DATA SUPPLIED:
---

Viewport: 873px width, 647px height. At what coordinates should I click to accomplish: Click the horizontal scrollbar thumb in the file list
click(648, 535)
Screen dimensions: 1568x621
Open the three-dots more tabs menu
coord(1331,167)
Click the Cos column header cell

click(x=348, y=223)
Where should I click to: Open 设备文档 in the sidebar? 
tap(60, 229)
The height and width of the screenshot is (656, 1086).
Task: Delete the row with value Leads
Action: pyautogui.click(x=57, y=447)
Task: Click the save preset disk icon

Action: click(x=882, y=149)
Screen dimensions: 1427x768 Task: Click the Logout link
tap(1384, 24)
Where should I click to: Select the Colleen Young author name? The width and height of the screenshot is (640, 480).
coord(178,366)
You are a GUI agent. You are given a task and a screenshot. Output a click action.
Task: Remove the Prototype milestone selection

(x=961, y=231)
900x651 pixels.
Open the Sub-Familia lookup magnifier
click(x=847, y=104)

---

YOUR INSTRUCTIONS: Return the listing above in full, character for character.

TASK RESPONSE:
Viewport: 873px width, 647px height. At what coordinates should I click to accomplish: Click the horizontal scrollbar thumb in the file list
click(648, 535)
Screen dimensions: 1568x621
Open the three-dots more tabs menu
coord(1331,167)
Click the Cos column header cell

click(x=348, y=223)
Where should I click to: Open 设备文档 in the sidebar? 
tap(60, 229)
The height and width of the screenshot is (656, 1086).
Task: Delete the row with value Leads
Action: pyautogui.click(x=57, y=447)
Task: Click the save preset disk icon

Action: click(x=882, y=149)
Screen dimensions: 1427x768 Task: Click the Logout link
tap(1384, 24)
Where should I click to: Select the Colleen Young author name? The width and height of the screenshot is (640, 480).
coord(178,366)
You are a GUI agent. You are given a task and a screenshot. Output a click action.
Task: Remove the Prototype milestone selection

(x=961, y=231)
900x651 pixels.
Open the Sub-Familia lookup magnifier
click(x=847, y=104)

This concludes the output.